아래 모든 행에서 "italic formatting"을(를) "bold formatting"(으)로 바꿔 다시 쓰고, 나머지는 그대로 두세요. 그림은 답에 넣지 말아 주세요.

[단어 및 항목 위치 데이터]
+---+
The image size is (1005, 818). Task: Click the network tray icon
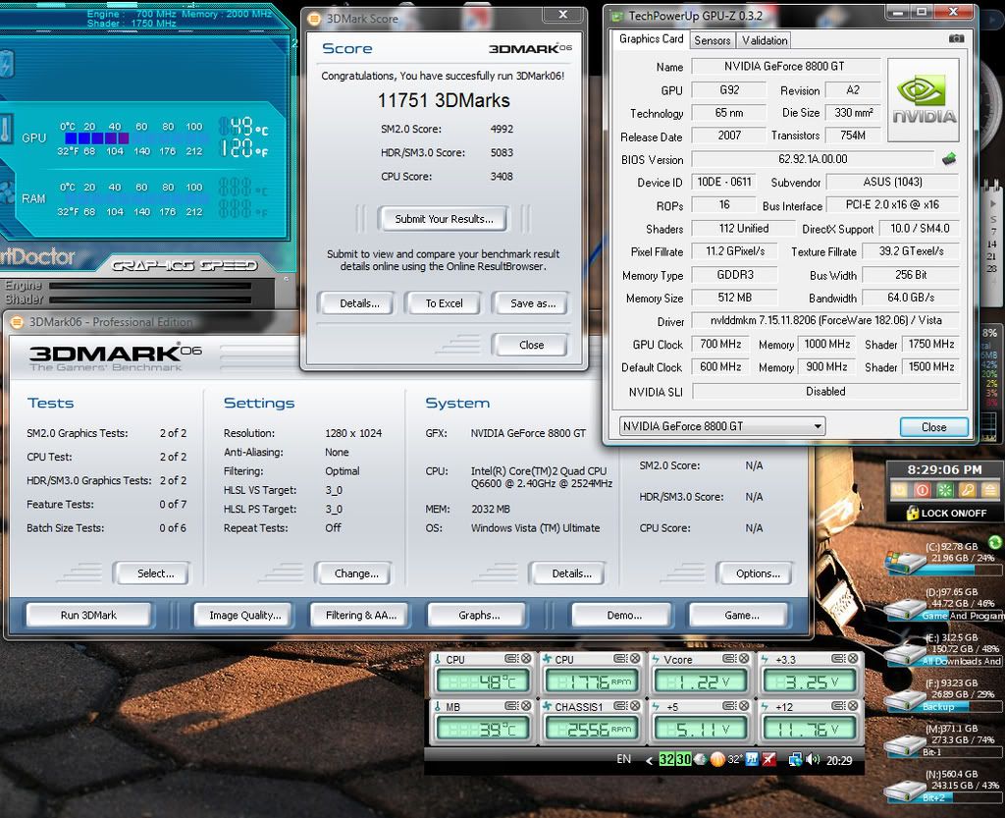pyautogui.click(x=794, y=759)
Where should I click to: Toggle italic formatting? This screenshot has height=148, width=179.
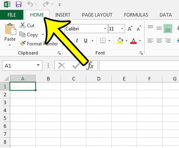77,41
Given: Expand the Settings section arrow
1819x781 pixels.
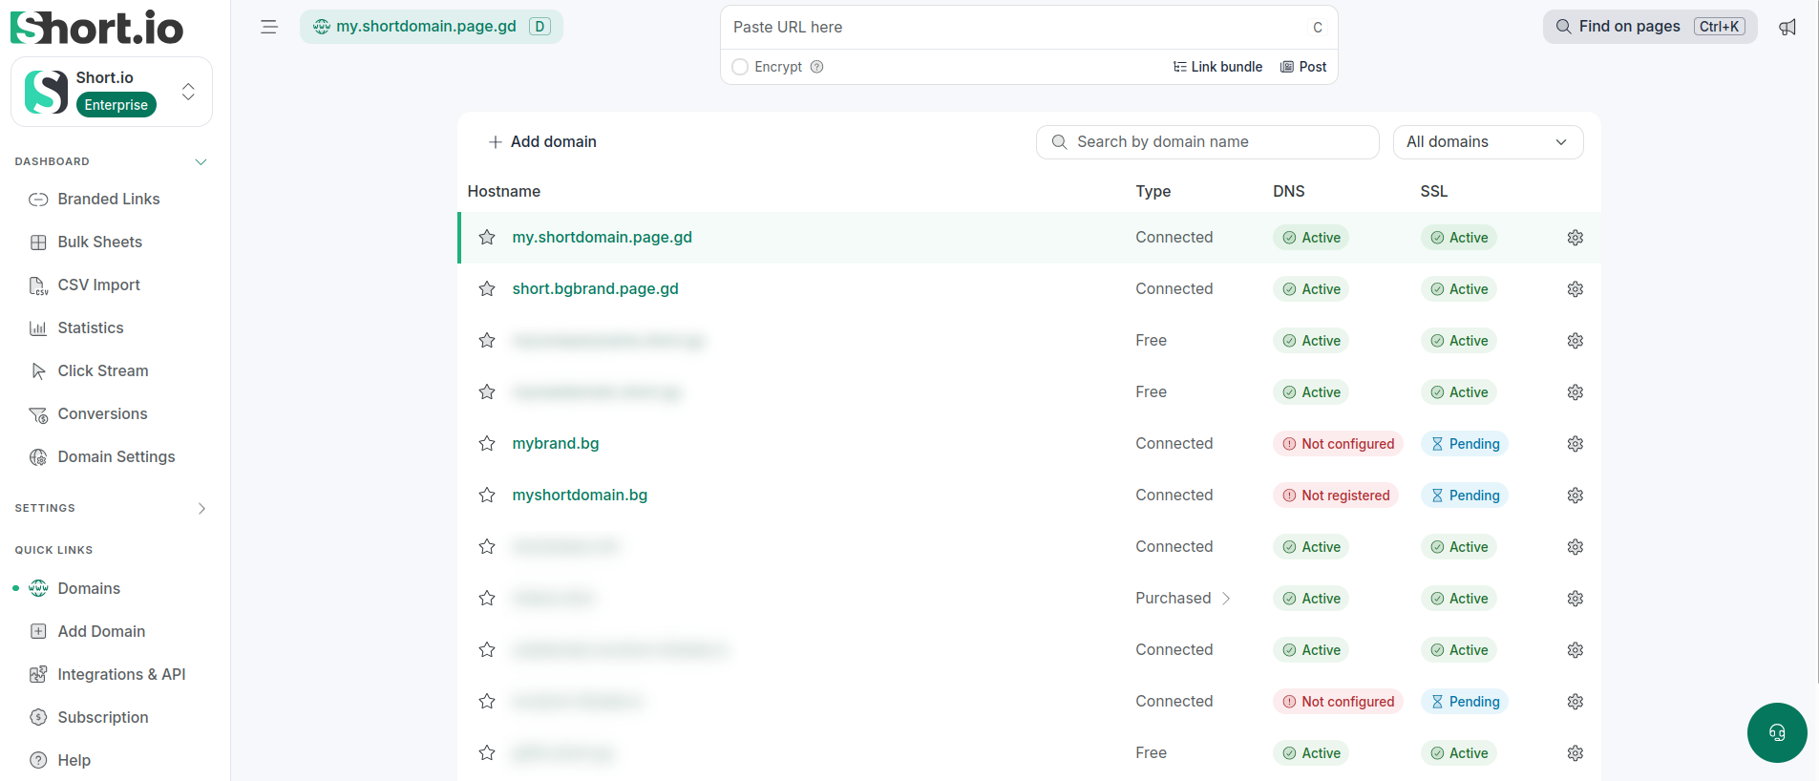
+---+
풀이 답안
The image size is (1005, 818). Task: Click the network tray icon
pyautogui.click(x=794, y=759)
Where should I click to: Toggle bold formatting? This screenshot has height=148, width=179.
77,41
Given: Expand the Settings section arrow
1819x781 pixels.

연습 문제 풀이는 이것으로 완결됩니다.